Dr. Page’s new finding is surprising because it shows that the Y chromosome has achieved an unexpected salvation. The hallmark of the Y chromosome now turns out to be renewal and reinvigoration, once the unnecessary burden of X-related genes has been shed.

“Natural selection is shaping the Y and keeping it vital to a degree that is really at odds with the idea of the last 50 years of a rotting Y chromosome,” Dr. Page said. “It is now clear that the Y chromosome is by far the most rapidly evolving part of the human and chimp genomes.”

This does not mean that men are evolving faster than women, given that the two belong to the same species, but it could be that the Y’s rate of change drives or influences the evolution of the rest of the human genome in ways that now need to be assessed. It would be “hard to imagine that these dramatic changes in the Y don’t have broader consequences,” Dr. Page said.

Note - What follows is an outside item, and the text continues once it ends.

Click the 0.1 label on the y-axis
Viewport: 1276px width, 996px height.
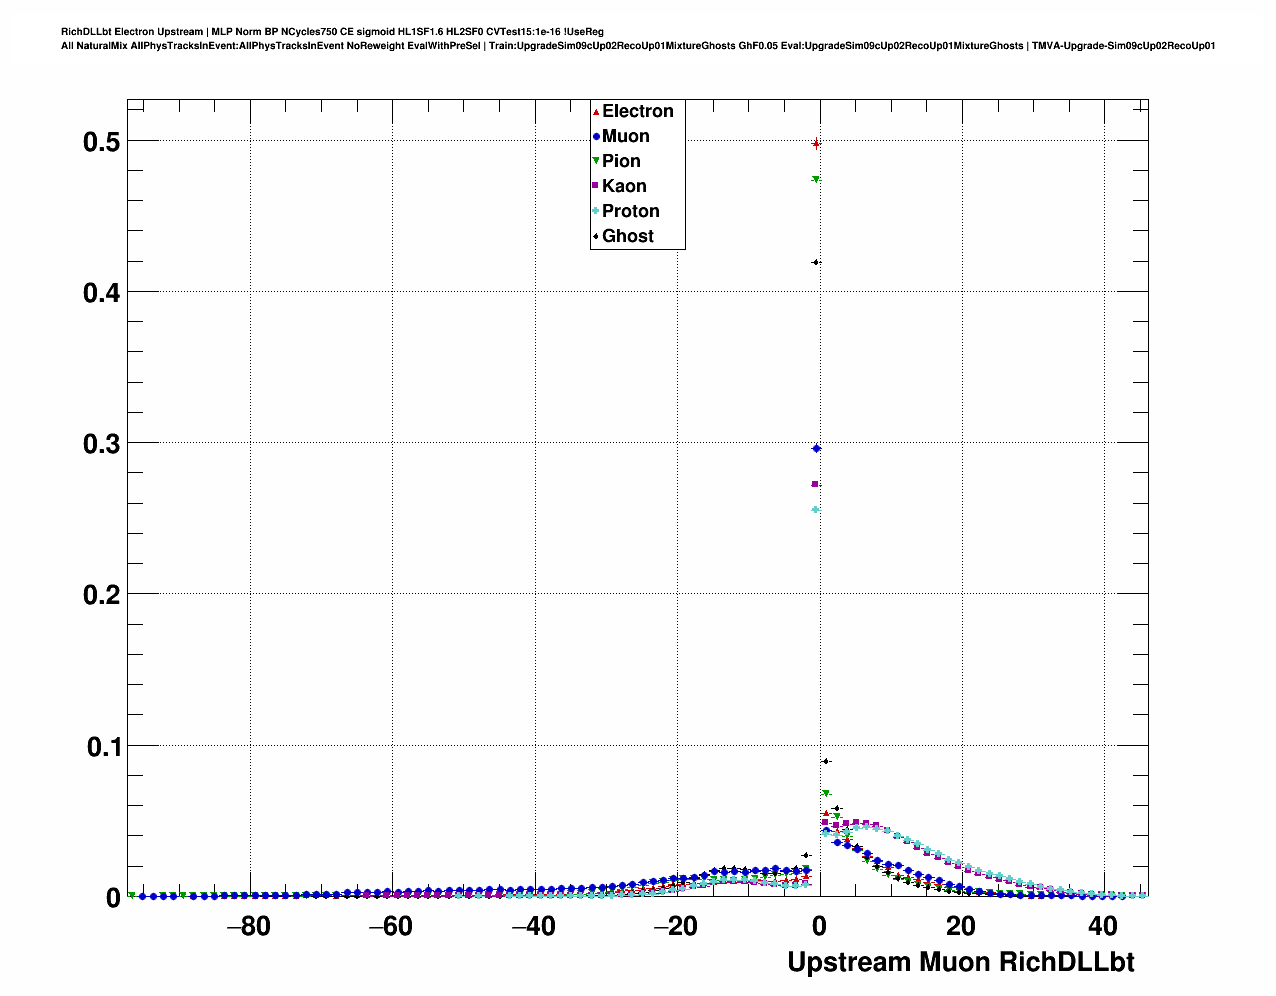tap(101, 746)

Andrew Clark, a geneticist who works on the Y chromosome at Cornell University, said the Y’s fast turnover of DNA could effect the activity of genes throughout the genome, because just such an effect has been detected in laboratory fruit flies.

The decoding of the Y chromosome’s DNA was particularly difficult because the chromosome is full of palindromes — runs of DNA that read the same backward as forward — and repetitive sequences that confuse the decoding systems. Decoding the human Y took 13 years, and the chimp Y took eight years, Dr. Page said.